Trying not to throw up and not cry, I gulped down my food one forkful at a time between gasping breaths. From the kitchen, Zélia eyes sympathized with me, but I knew she couldn’t say anything. My mom stormed back into the kitchen with a huge cut out from a newspaper and taped it on the refrigerator. 
“Look garotinha, this is for the next time you think you don’t want to eat your food.” I looked up and my eyes met the newspaper clipping. It was a young kid, so skinny it looked as if his dark skin was made of plastic that wrapped and stretched around every one of his bones. He was reaching up screaming in pain. I grabbed my back pack, ripped the picture off the refrigerator and threw it at her. I reached for my skirt and slammed the door behind me.

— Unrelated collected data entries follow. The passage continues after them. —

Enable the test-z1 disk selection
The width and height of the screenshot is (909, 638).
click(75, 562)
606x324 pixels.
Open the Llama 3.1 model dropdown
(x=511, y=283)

“I hate you!” I looked at the door for a second, put on my skirt, and ran down the stairs into the safety of my personal driver’s car.
18 Years old
“Hey, wait up jerk!” I ran laughing after my dad who had just told me he had a surprise waiting for me. I caught up to him and jumped on his back, never feeling too old for a piggy back ride. We took the elevator down to the garage floor and he covered my eyes. I took a couple of blind steps until he stopped me.
“Ok. 1, 2, 3…open!”
My eyelids slid apart and allowed the image of a brand new car twinkling under the garage lights appear. My heart started beating out of my chest and a huge smile spread its wings on my face, cheek to cheek. I squeezed my dad so tight, we almost fell down. I hadn’t asked my parents for anything on my birthday and I knew my mother didn’t have anything planned because we had been on bad terms since the day I was conceived to this earth, so this was more than I could have ever expected. 
“It’s got air conditioning, six CD player, airbags, bullet-proof windows. Everything my girl needs to roam around. I have to work late tonight in the city, so I wanted you to have your present early in case you’re going out.”

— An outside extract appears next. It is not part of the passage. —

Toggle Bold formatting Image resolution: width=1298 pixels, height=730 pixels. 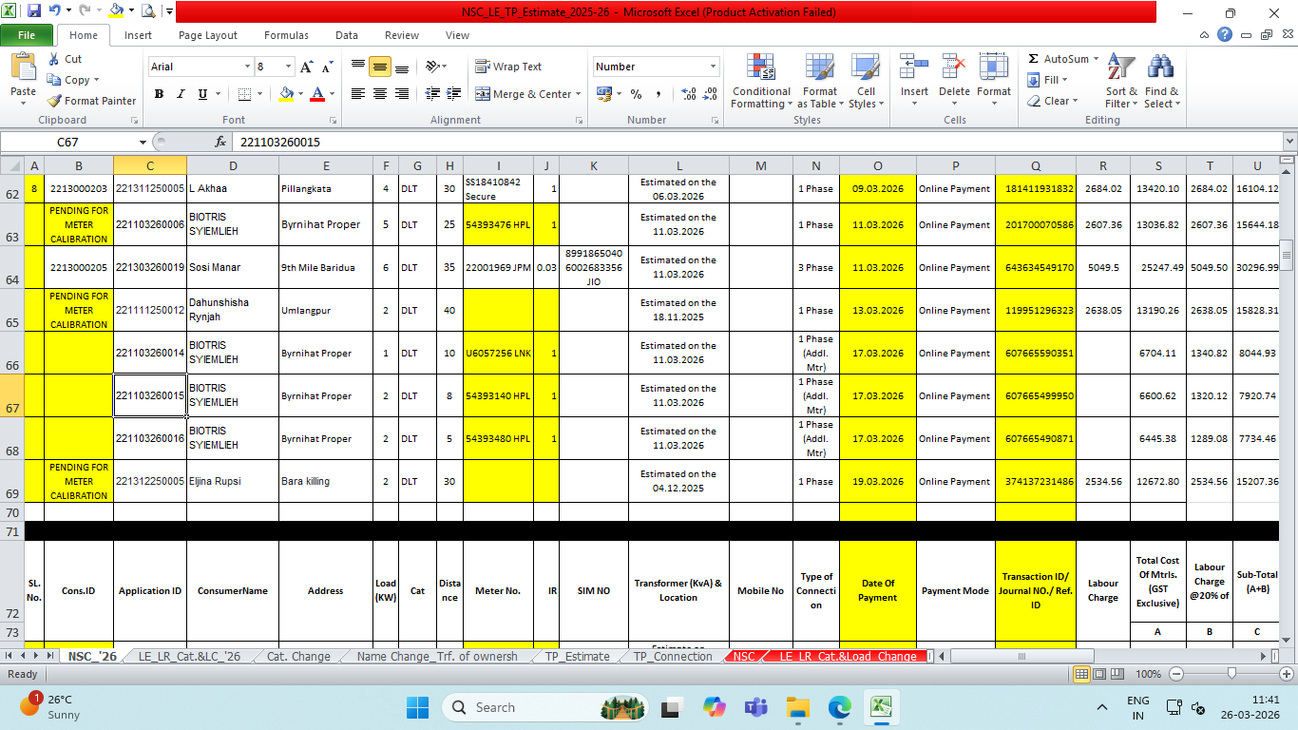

I was overwhelmed. I loved my dad so much. Even though he worked most of the time, he always came through when something was important—like the date of my birth which my mother tried every day of her life to forget.
We went back upstairs and I did everything possible in order not to face my mom. I knew that some snide comment was waiting about my new present, the fact that she was popping me out on her 18th birthday instead of getting a new car had me permanently placed on her bad side. I went into my room, slipped on a silk green and purple dress I had custom made for my birthday. I brushed my long brown hair, grabbed a pair of earrings and rushed out of the house heading over to my best friend Luciana’s place with the new car smell intoxicating my nostrils. 
Luciana ran out of her apartment building and jumped into the passenger seat.
“This car is amazing! Now let’s go get your birthday present.”
I had no idea what Luciana had up her sleeve. She guided me through the streets of Rio and finally led me onto the Linha Vermelha, one of the main highways leading out of the city and also one of the most dangerous places to be at any given time. Two rival favelas lined up along the cement walls, little deteriorating shacks that were actual houses for people piled on top of one another, reaching as far as the horizon on either side. My instant reaction was to duck so leaving only my eyes to see over the steering wheel like my dad had taught me, but I laughed out loud when I remembered the bullet-proof windows. Luciana made me take an exit right into the mouth of one of the favelas and I felt my body tighten up.
“Luciana, what are we doing here, I don’t want to get shot!”
“It’s ok, I know a guy who said he would hook us up. Go around the corner and stop by that bar right there. We don’t even have to get out, just crack the window.”
I came to a slow stop and two dark skinned guys began leering towards my car. They leaned over on the passenger side of the car and Luciana rolled down her window almost two inches. 
E aí, garotinha. You got the money?”
“Right here, Miguel. Thanks for the hook up.”
He slid a bag of white powder into her delicate hands. Luciana handed the bag over to me and smiled.
“Happy birthday!”
We picked up a couple of our friends and headed over to one of Rio’s most popular clubs, The Baronetti. We were so well-known at this club that we cut the entire line and got led straight to one of the V.I.P. tables in the upper lounge. As soon as we were situated, everyone threw their bags of coke in the middle of the table and the drinks started to flow.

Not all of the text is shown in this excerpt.